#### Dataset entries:
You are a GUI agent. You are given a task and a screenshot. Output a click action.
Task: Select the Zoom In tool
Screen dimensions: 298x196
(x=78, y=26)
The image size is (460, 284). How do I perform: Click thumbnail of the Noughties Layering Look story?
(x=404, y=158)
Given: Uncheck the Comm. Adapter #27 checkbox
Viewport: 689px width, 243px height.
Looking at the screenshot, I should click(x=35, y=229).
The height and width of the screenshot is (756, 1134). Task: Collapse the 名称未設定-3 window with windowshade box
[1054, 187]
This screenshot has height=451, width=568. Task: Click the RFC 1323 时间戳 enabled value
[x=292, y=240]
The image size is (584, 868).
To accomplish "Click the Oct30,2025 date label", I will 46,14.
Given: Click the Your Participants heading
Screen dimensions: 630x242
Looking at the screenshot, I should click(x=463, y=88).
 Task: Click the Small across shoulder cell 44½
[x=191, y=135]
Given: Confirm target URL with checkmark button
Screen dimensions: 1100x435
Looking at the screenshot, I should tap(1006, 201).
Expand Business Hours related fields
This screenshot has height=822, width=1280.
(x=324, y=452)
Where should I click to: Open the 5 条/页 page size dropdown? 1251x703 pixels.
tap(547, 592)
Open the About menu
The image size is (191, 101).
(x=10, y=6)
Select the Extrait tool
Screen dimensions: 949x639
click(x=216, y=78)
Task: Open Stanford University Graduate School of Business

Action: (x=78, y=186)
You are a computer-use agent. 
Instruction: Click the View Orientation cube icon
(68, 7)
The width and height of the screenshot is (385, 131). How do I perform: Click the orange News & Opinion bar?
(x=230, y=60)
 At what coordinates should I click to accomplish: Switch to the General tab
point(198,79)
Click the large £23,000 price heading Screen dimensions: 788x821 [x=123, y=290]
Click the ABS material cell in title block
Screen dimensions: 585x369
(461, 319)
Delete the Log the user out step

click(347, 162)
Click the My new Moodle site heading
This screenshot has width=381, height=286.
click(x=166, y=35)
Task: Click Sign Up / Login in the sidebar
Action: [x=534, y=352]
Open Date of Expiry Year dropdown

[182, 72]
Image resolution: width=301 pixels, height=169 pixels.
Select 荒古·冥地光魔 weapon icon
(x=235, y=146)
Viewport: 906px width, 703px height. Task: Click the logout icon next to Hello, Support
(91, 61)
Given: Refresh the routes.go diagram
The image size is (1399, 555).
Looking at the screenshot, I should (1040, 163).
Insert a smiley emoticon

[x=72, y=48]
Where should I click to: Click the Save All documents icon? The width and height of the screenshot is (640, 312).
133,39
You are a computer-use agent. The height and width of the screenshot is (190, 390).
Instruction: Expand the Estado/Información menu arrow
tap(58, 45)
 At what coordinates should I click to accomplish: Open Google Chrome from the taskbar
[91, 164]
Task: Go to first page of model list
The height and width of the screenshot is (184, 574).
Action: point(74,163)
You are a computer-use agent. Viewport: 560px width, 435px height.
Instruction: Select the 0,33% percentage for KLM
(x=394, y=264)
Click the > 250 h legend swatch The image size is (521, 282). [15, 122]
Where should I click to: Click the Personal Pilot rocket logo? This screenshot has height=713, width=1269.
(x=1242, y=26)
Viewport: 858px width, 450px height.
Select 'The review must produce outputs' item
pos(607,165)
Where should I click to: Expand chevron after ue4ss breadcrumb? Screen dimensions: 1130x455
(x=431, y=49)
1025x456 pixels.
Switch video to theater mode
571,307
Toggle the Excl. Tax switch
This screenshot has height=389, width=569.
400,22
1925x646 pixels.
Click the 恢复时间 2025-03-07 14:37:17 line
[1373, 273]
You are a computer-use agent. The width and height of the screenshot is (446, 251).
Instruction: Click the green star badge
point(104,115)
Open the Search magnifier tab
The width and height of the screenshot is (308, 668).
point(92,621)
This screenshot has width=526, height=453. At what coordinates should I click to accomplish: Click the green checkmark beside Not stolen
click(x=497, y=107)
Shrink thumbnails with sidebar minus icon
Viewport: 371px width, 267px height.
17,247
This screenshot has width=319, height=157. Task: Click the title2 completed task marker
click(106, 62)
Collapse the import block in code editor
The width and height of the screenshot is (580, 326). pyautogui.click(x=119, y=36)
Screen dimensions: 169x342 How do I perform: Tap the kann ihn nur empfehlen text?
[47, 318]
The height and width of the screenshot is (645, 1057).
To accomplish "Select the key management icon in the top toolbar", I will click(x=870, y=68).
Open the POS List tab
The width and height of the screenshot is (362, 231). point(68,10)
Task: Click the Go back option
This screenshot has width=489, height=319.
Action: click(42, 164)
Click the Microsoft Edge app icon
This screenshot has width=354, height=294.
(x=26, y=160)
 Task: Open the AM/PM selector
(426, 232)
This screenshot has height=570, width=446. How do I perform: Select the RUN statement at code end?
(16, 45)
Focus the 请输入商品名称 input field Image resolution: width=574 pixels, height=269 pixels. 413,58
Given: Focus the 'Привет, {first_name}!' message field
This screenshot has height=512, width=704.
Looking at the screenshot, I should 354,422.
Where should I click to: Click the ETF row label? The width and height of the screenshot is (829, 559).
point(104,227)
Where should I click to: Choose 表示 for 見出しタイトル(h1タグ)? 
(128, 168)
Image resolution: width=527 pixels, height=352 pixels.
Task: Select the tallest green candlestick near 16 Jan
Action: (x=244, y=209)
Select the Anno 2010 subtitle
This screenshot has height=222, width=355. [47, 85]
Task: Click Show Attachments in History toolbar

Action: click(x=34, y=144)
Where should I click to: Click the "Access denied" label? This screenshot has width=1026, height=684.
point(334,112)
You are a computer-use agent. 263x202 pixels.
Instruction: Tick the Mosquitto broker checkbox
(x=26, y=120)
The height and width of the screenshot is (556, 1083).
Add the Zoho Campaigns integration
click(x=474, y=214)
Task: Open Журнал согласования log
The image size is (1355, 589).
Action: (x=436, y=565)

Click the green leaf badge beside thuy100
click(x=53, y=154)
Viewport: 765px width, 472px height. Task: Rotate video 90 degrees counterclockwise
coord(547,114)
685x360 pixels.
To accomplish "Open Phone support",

#### EXERCISE INSTRUCTIONS:
Could you print, word for word, the line containing "Where should I click to: Choose" and every line after it through the end of the records, and nothing else?

#### TASK ANSWER:
Where should I click to: Choose 表示 for 見出しタイトル(h1タグ)? 
(128, 168)
Image resolution: width=527 pixels, height=352 pixels.
Task: Select the tallest green candlestick near 16 Jan
Action: (x=244, y=209)
Select the Anno 2010 subtitle
This screenshot has height=222, width=355. [47, 85]
Task: Click Show Attachments in History toolbar

Action: click(x=34, y=144)
Where should I click to: Click the "Access denied" label? This screenshot has width=1026, height=684.
point(334,112)
You are a computer-use agent. 263x202 pixels.
Instruction: Tick the Mosquitto broker checkbox
(x=26, y=120)
The height and width of the screenshot is (556, 1083).
Add the Zoho Campaigns integration
click(x=474, y=214)
Task: Open Журнал согласования log
The image size is (1355, 589).
Action: (x=436, y=565)

Click the green leaf badge beside thuy100
click(x=53, y=154)
Viewport: 765px width, 472px height. Task: Rotate video 90 degrees counterclockwise
coord(547,114)
685x360 pixels.
To accomplish "Open Phone support",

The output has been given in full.